You are viewing a plain text version of this content. The canonical link for it is here.
Posted to dev@ignite.apache.org by Yakov Zhdanov <yz...@apache.org> on 2015/04/14 22:25:58 UTC
Speed up failure detection
Guys,
I think we can (1) make grid configuration significantly easier and (2)

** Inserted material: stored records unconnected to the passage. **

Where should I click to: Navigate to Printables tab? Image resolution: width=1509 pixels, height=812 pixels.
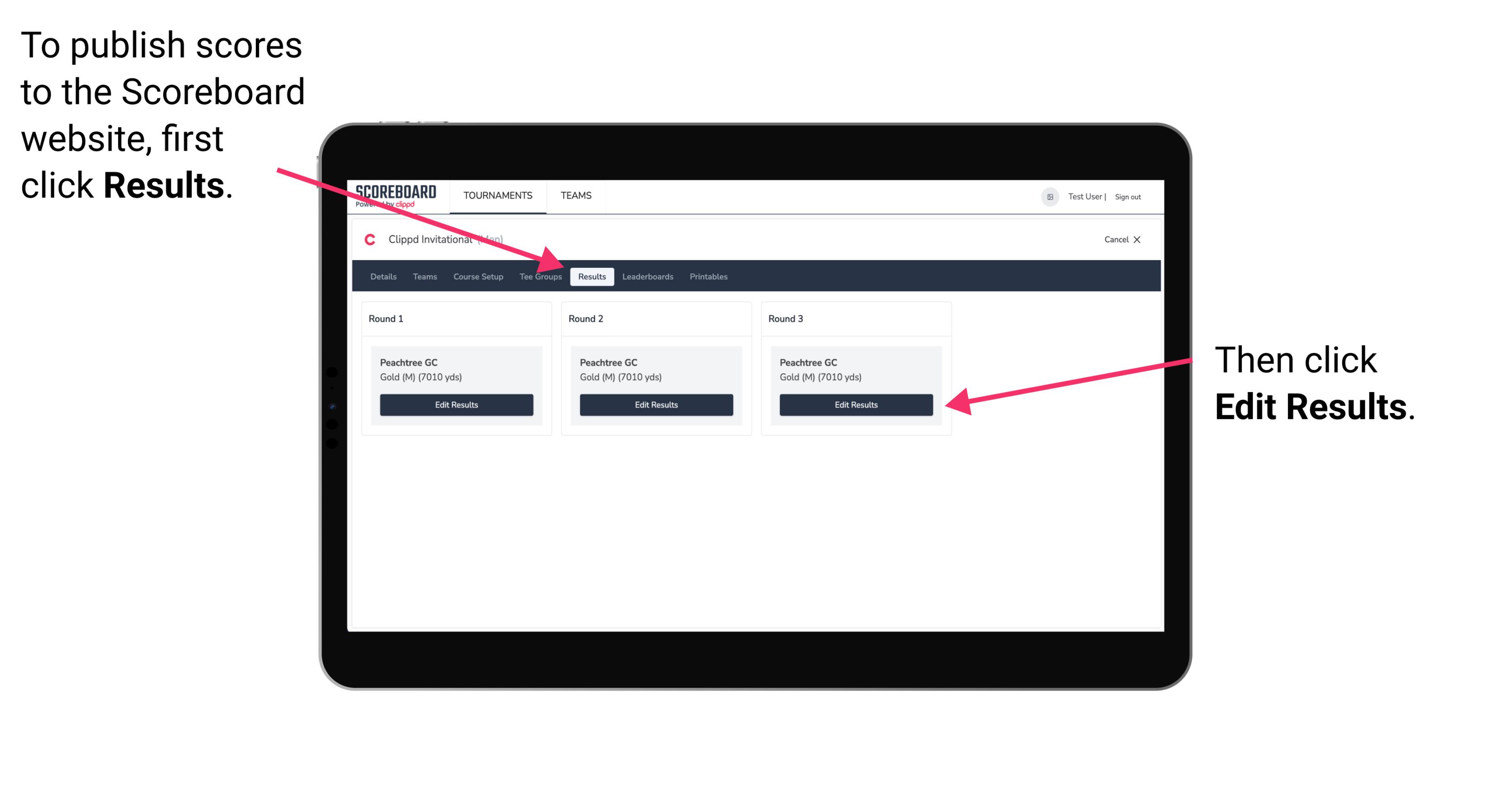709,276
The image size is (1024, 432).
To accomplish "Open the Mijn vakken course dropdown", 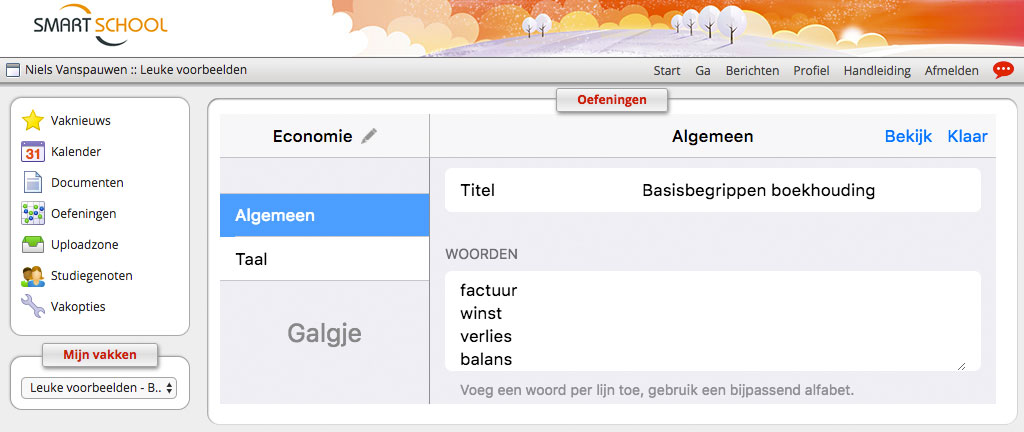I will tap(99, 388).
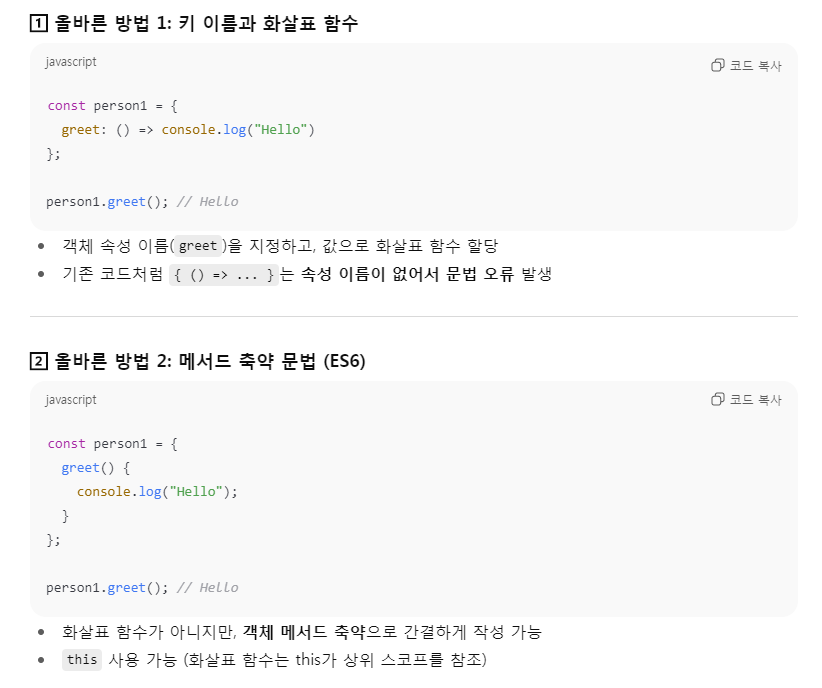
Task: Click the inline 'greet' code chip
Action: (198, 246)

speed up failure detection.
Here are disco SPI configuration properties which are responsible for
failure detection:
- reconnectCount,
- sockTimeout,
- networkTImeout,
- ackTImeout,
- maxAckTimeout,
- heartbeatFrequency
- maxMissedHearbeats
Same for communication SPI
- reconnectCount,
- maxConnTimeout,
- connTimeout
10 or even more properties.
We did it to address half-opened sockets problem (which is pretty common
for cloud environment) and GC pauses which may happen on cluster nodes - we
can increase ack timeouts to prevent them
By setting value for these props I set timeout for failure detection. Why
do we need such great number of parameters instead of having 1 on
IgniteConfiguration - nodeResponseThreshold (or failureDetectionThreshold -
can anyone propose better name?).
All other parameters will be calculated automatically (I think user can
still set some of them for full control over situation - need to decide if
this is needed.)
Ticket filed - https://issues.apache.org/jira/browse/IGNITE-752
Thoughts?
--Yakov
Re: Speed up failure detection
Posted by Ivan Veselovskiy <iv...@gridgain.com>.
it would be great!
- does sockTimeout affect all the server sockets involved in Ignite node?

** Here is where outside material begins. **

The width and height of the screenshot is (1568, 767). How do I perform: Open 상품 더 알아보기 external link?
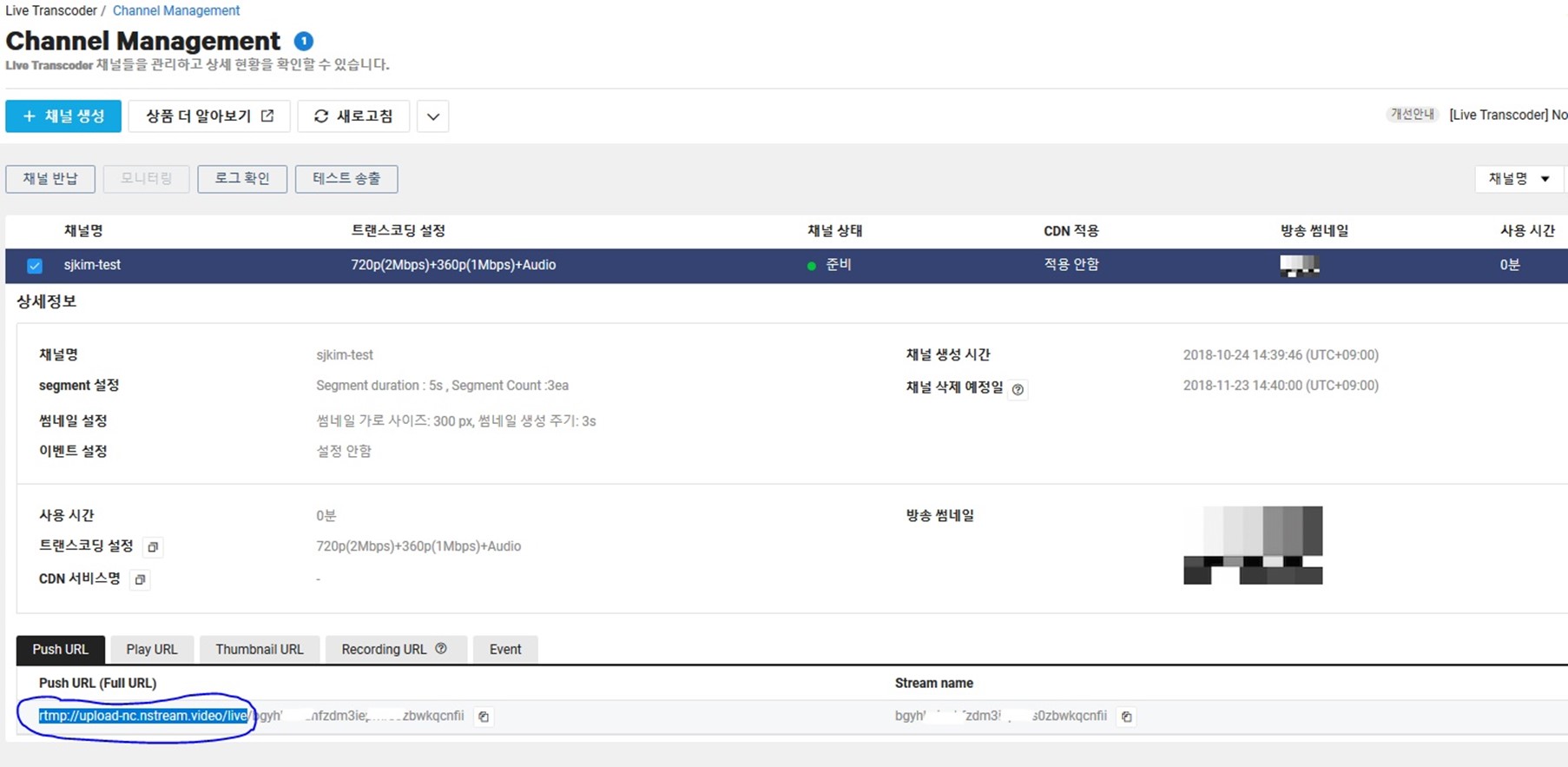208,116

(E.g. there are sockets in discovery, in Hadoop job tracker, in IGFS
interface, even in shmem handshake.)
- to reduce GC pauses G1 collector can potentially be helpful. Is there any
experience with it in Ignite?
--ivan
On Wed, Apr 15, 2015 at 12:25 AM, Yakov Zhdanov <yz...@apache.org> wrote:
> Guys,
>
> I think we can (1) make grid configuration significantly easier and (2)
> speed up failure detection.
>
> Here are disco SPI configuration properties which are responsible for
> failure detection:
>
> - reconnectCount,
> - sockTimeout,
> - networkTImeout,
> - ackTImeout,
> - maxAckTimeout,
> - heartbeatFrequency
> - maxMissedHearbeats
>
> Same for communication SPI
>
> - reconnectCount,
> - maxConnTimeout,
> - connTimeout
>
> 10 or even more properties.
>
> We did it to address half-opened sockets problem (which is pretty common
> for cloud environment) and GC pauses which may happen on cluster nodes - we
> can increase ack timeouts to prevent them
>
> By setting value for these props I set timeout for failure detection. Why
> do we need such great number of parameters instead of having 1 on
> IgniteConfiguration - nodeResponseThreshold (or failureDetectionThreshold -
> can anyone propose better name?).
>
> All other parameters will be calculated automatically (I think user can
> still set some of them for full control over situation - need to decide if
> this is needed.)
>
> Ticket filed - https://issues.apache.org/jira/browse/IGNITE-752
>
> Thoughts?
>
> --Yakov
>